Czy Holandia ma szansę na stabilny rząd?
Negocjacje koalicyjne mogą potrwać miesiące. Holenderska scena polityczna jest wyjątkowo rozdrobniona. Dlatego do parlamentu weszło kilkanaście ugrupowań, z których każde ma ambicje, ale niewielką siłę.
Eksperci wskazują, że Rob Jetten stanie przed zadaniem połączenia różnych światopoglądów. Od lewicowych ekologów po liberalnych pragmatyków z VVD. Utrzymanie stabilności rządu będzie wymagało dużej zręczności politycznej i gotowości do kompromisów. Jednocześnie Holandia – jako kraj o silnej kulturze konsensusu – ma doświadczenie w budowaniu koalicji z wielu partii.

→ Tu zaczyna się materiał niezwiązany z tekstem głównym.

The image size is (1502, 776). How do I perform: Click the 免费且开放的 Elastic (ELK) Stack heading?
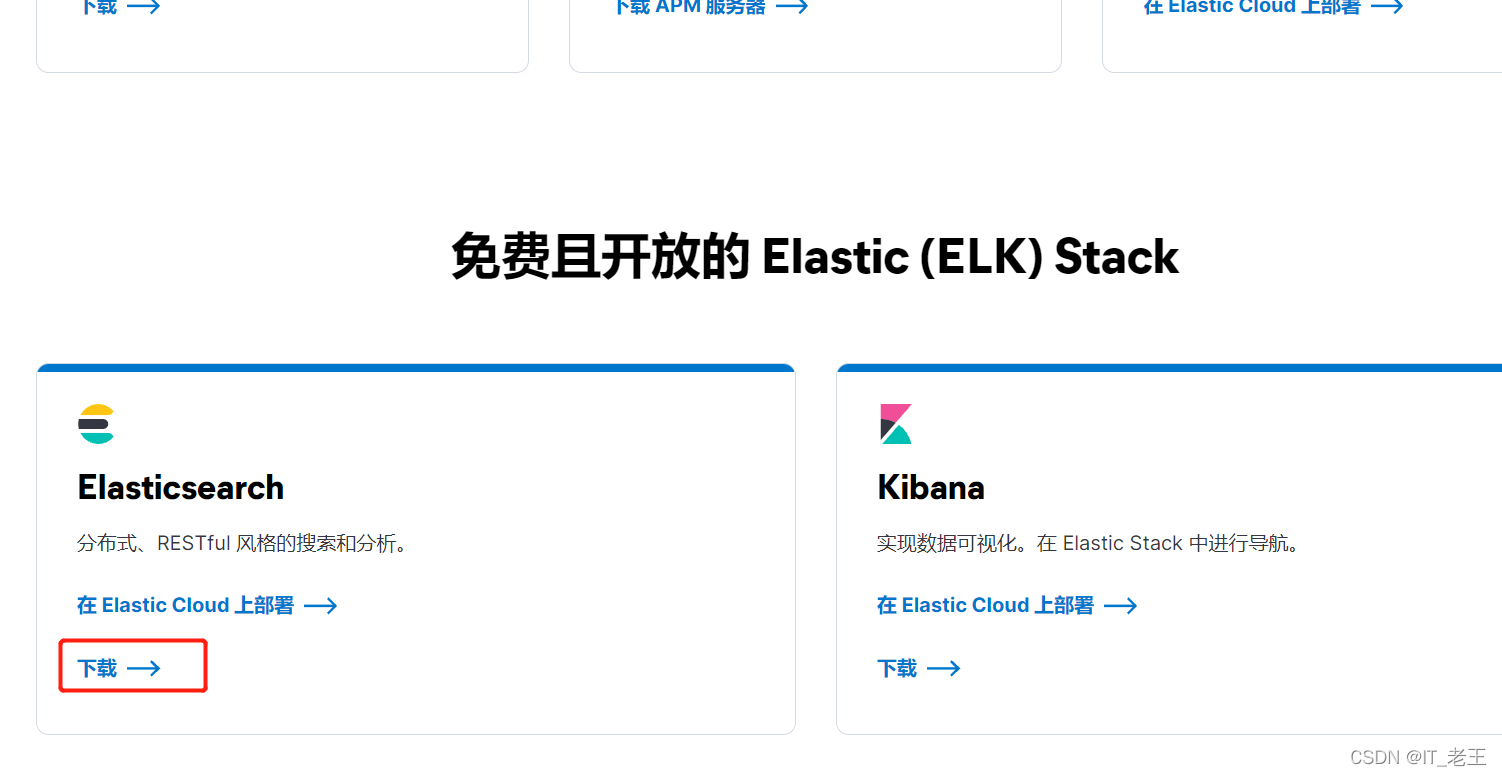coord(814,257)
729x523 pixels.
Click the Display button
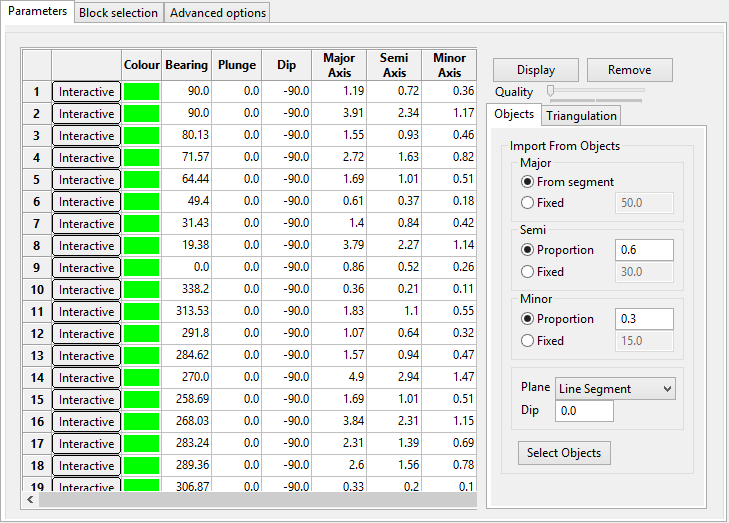pyautogui.click(x=536, y=70)
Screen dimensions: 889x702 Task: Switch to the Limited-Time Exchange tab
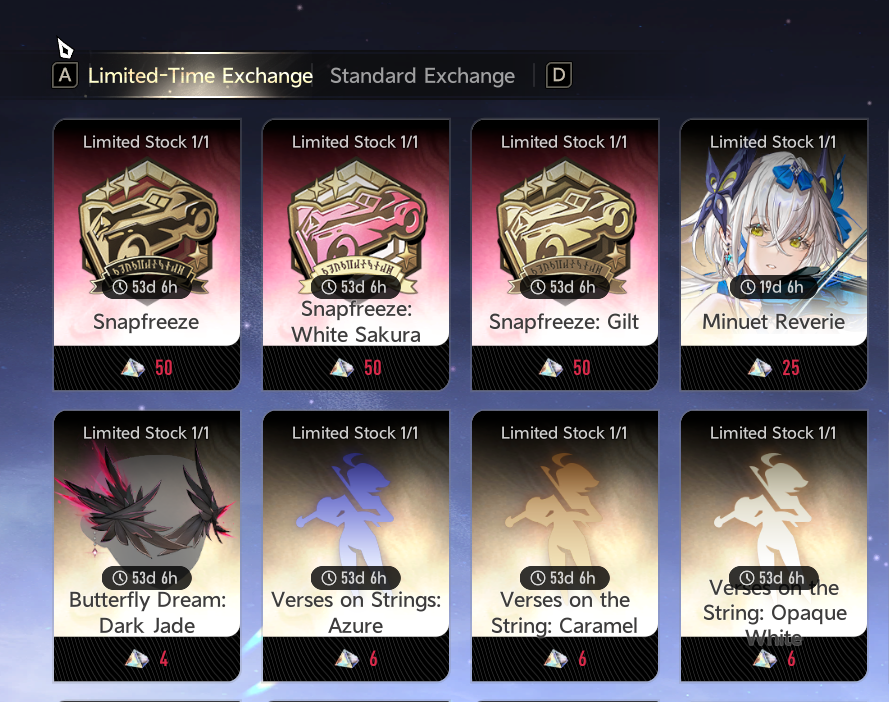(x=200, y=75)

Dlatego, mimo wyzwań, analitycy spodziewają się, że rząd uda się utworzyć, choć będzie on zapewne kruchy i wielobarwny ideowo.
Co wyniki wyborów w Holandii oznaczają dla Polaków?
Dla tysięcy Polaków pracujących i mieszkających w Holandii wyniki wyborów to raczej dobra wiadomość. Zwycięstwo D66 oznacza kontynuację otwartego, proeuropejskiego podejścia do wspólnego rynku pracy i mobilności w UE.
Nowy rząd prawdopodobnie utrzyma liberalną politykę wobec pracowników z Europy Środkowo-Wschodniej. Można jednak się spodziewać większej kontroli agencji zatrudnienia oraz nacisku na poprawę warunków mieszkaniowych i socjalnych dla migrantów zarobkowych.
Natomiast ewentualne wzmocnienie PVV w debacie publicznej może oznaczać zaostrzenie tonu wobec imigracji spoza UE. Jednak dla obywateli unijnych – w tym Polaków – status prawny nie powinien ulec zmianie.